そのなか、パネルで積極的に推されたのは、種村有菜原作のアニメ『満月をさがして』であった。さらに、同社が今年から販売するアニメDVDレーベル「shyonen jump」のDVDである。このレーベルからは、『NARUTO』、『ヒカルの碁』、『ワンピース』の発売が予定されている。
注目されたのは、そのDVDの価格設定である。1巻19.98ドルは、これまでの日本アニメの通常価格29.98ドルや24.98ドルより明らかに安く、人気作品の初版が20ドルを切るのは驚きの価格である。
ターゲットとする顧客はアニメマニアでなく、販売価格にも厳しい判断を下すもっと幅広い大衆層であると考えられる。安価大量販売を目指していると考えてよいだろう。
こうした大衆志向は、今回の同社の宣伝・広告にも現れている。ニューヨークコミコンの正面入り口のトップ、参加者全員に配られるビニールかばん側面の全ての広告をVizは買取り、広告で埋めてしまっていたからだ。

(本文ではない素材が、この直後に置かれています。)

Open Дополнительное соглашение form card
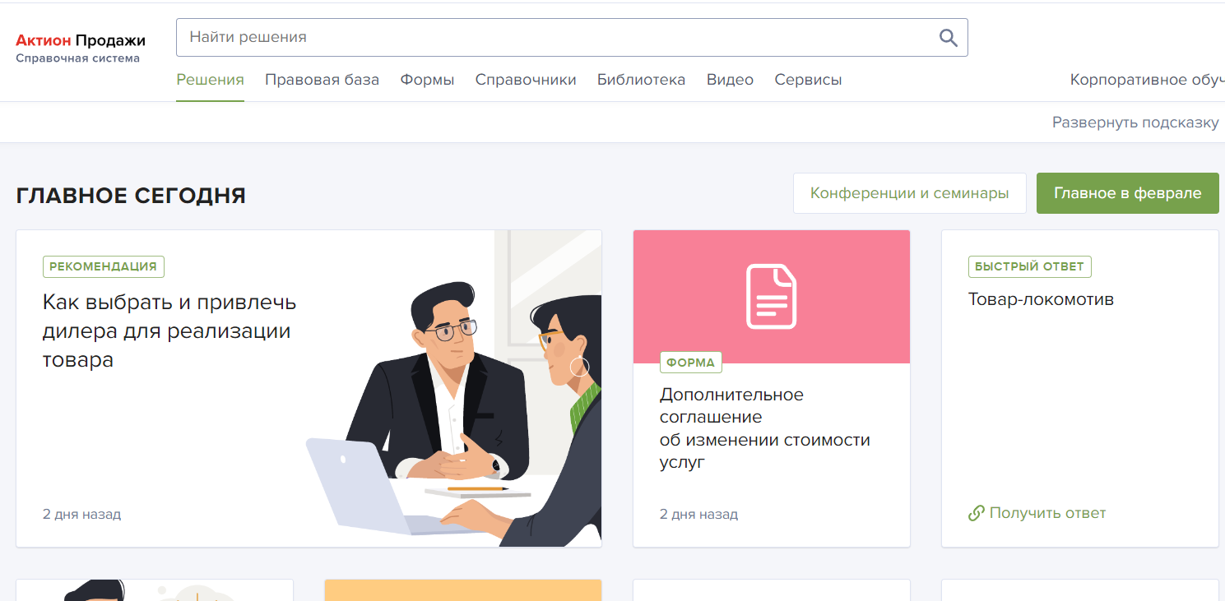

本来1万人のキャパシティしかない同イベントに、土曜日だけで2万人のニューヨーカーが押しかけたという。
この全てが必ずVizの名前を目にしたことになる。前回、筆者が参加したアメリカのイベントの2005年アニメエキスポでもほぼ同様な勢いだった。Vizの名前は今や急激に全米のサブカルチャーファンの間に広がりつつあるといえるだろう。
しかし、こうした派手な宣伝が必ずしも利益になっているかは判らない。今回も巨額の費用をかけたと思われる企業ブースでは、宣伝だけで物販は行われていない。
確かに、同社の『NARUTO』や『犬夜叉』のマンガや関連商品はよく売れているが、ここ1年にかかった膨大な経費を賄えているのかは疑問の残るところである。
それでも、こうして得た高い知名度とマーケットシェアは、長い目で見れば間違いなく同社の利益として戻って行くに違いない。そして、それが報われるまで、この宣伝攻勢は続くのだろう。